Rebellious Luxury: An Agency Manifesto
Rebellious Luxury: an agency manifesto. On work that doesn't chase trends, that carries character, that builds its own language. The ordinary is fleeting. Rebellious endures.
Rebellious Luxury is not a slogan. It's a life philosophy.
I was this at 15. I'm still this at 43. Not a brand name formulated later. The philosophy on which the brand was built around me. When I founded El Chedo Production, I didn't search for a word. I named what was already standing inside me.
Today everyone says "minimalist." Today everyone says "premium." Today everyone says "luxury."
All of it comes out of the same pastel palette. The same sans-serif heading. The same Apple keynote aesthetic. The same 5% gray background. The same soft light. The same risk-averse, the same don't-bother-anyone, the same template you can paste onto any brand.
Pastel is left to cowards. It is not luxury, it is the imitation of luxury.
Luxury is not silent, nor is it carefree. Luxury is work that has confidence in itself, that knows its own language, that needs no imitation. The name for that, with me, is Rebellious Luxury.
Rebellious Luxury is not sterile. It is not pastel. It is not the modern version of trend. It is not softened.
Rebellious Luxury is work that carries character. Work that takes risk. Work that builds its own language. It is obsidian, chrome, there is hardness. But there is also feeling. Because I am both engineer and artist. I met a Commodore 64 at 7, I have lived with the camera for 17 years. I know equipment, I know light, I know code. But above all, I know character.
Beneath a frame is mathematics, above it is feeling. Without both, the work doesn't hold. One-sided work rots.
Rebellious Luxury is not a tone, it is a filter. These four sentences decide who I work with and who I don't.
I don't approve a brief through WhatsApp.
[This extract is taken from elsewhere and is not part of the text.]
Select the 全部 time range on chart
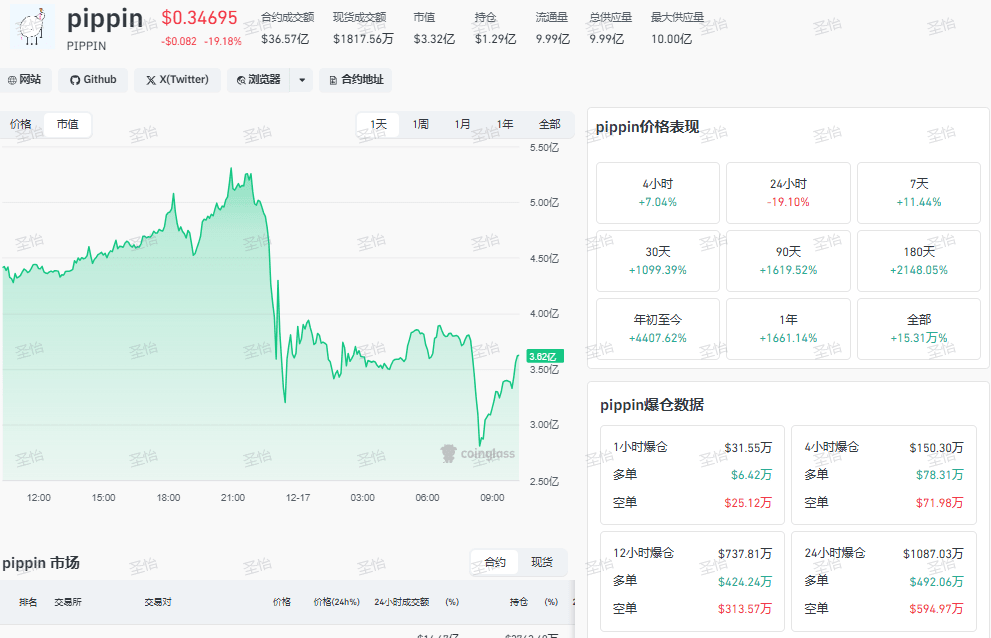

I discuss the budget face to face. If the work is serious, it is discussed at the table. Work that runs on WhatsApp screenshots is not work, it is wasting time on the clock.
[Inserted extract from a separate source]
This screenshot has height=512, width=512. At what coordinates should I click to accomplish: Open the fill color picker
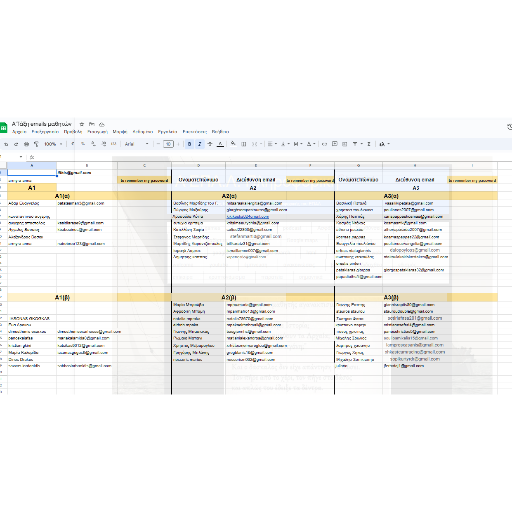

I don't work with clients who have no brand guideline. We build it. Most clients don't have a brand guideline. That works for us, because we build the brand together. A brand built together goes much further. But I also won't work with a client who insists on a nonsensical guideline. I have a style. I don't compromise.
I don't shoot weddings, but I shoot the documentary of a happy day. I am not generic. I am not a template. But I respect the art of documenting a moment. For the right client, the right product always exists.
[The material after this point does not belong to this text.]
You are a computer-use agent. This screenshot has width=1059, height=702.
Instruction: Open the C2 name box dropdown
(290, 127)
If a discount is asked for, the work hasn't started. But every cost of mine is transparent, down to my profit margin. I don't chase money. I chase work. I open my costs to the client, I tell them my profit, I have nothing to hide. But I don't sit at the negotiation table before work starts. Because before money is discussed, there is another question. What kind of character will we create?
This is the most important.
Rebellious Luxury is also the admission that I'm spoiled. I don't cover this up. Because spoiled here is an attitude, the name of a quality. The ordinary resembles the herd. The rebellious knows its own voice.
The ordinary passes. The rebellious endures.